Torque Mediated Kinetics of CENP-A Nucleosomes Reveals Resilience to Tension

Abstract

In eukaryotic cells, DNA is wrapped around histone octamers, forming nucleosomes. In the centromere, the region of the chromosome that links sister chromatids, histone H3 is replaced by CENP-A (Centromere protein A). Since CENP-A chromatin is the point of contact between the microtubules/kinetochore complex and the rest of the chromosome, these regions endure very high forces. Whereas canonical nucleosomes unwrap at 3pN and disassemble at 15-20pN of force, the estimated forces applied by microtubili are much higher. To investigate how CENP-A nucleosomes respond to externally applied forces and torque, we studied how CENP-A chromatin responds to defined stretching forces and torque generated by magnetic tweezers.

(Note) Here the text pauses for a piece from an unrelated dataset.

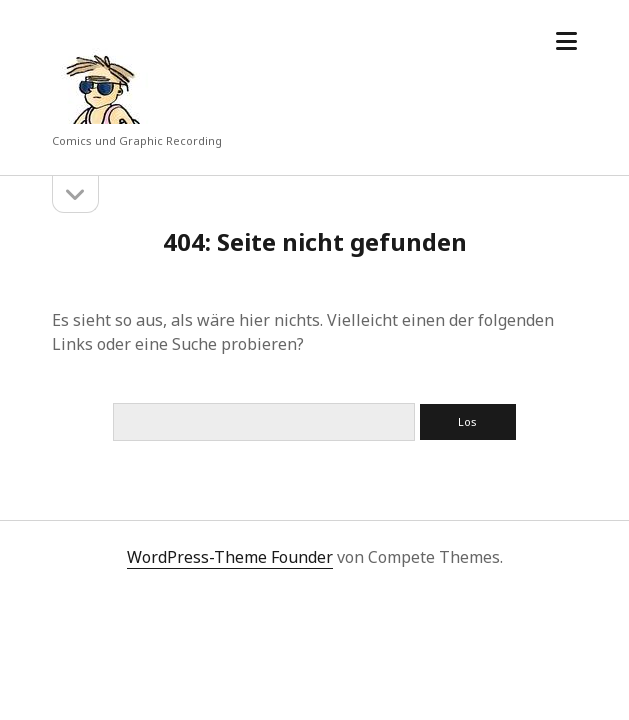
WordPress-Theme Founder (230, 557)
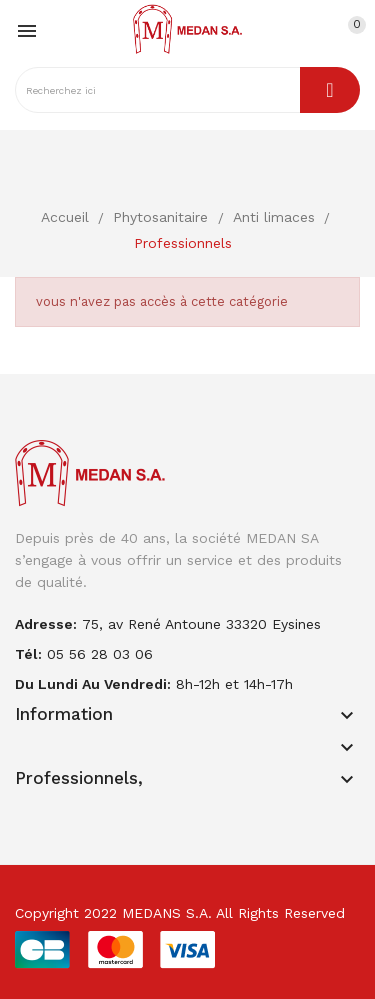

With this technique, a single DNA molecule containing a few (up to 10) nucleosomes is tethered between a glass surface and a magnetic bead. By applying stretching forces at constant negative and positive supercoiling, the forces needed for disassembly of canonical H3 and CENP-A nucleosomes can be obtained and compared. By measuring the DNA end-to-end length as a function of applied rotations before and after CENP-A nucleosomes are removed from the DNA, the linking number of the nucleosomes can be determined. Interestingly, while inducing supercoiling at constant low (<0.5pN) forces, unlike canonical nucleosomes, CENP-A nucleosomes appear to respond to the applied torque. By further analyzing the structural stability of CENP-A nucleosomes under stretching force and torque, we hope to unravel the mechanism by which CENP-A nucleosomes resists disassembly during mitosis in vivo.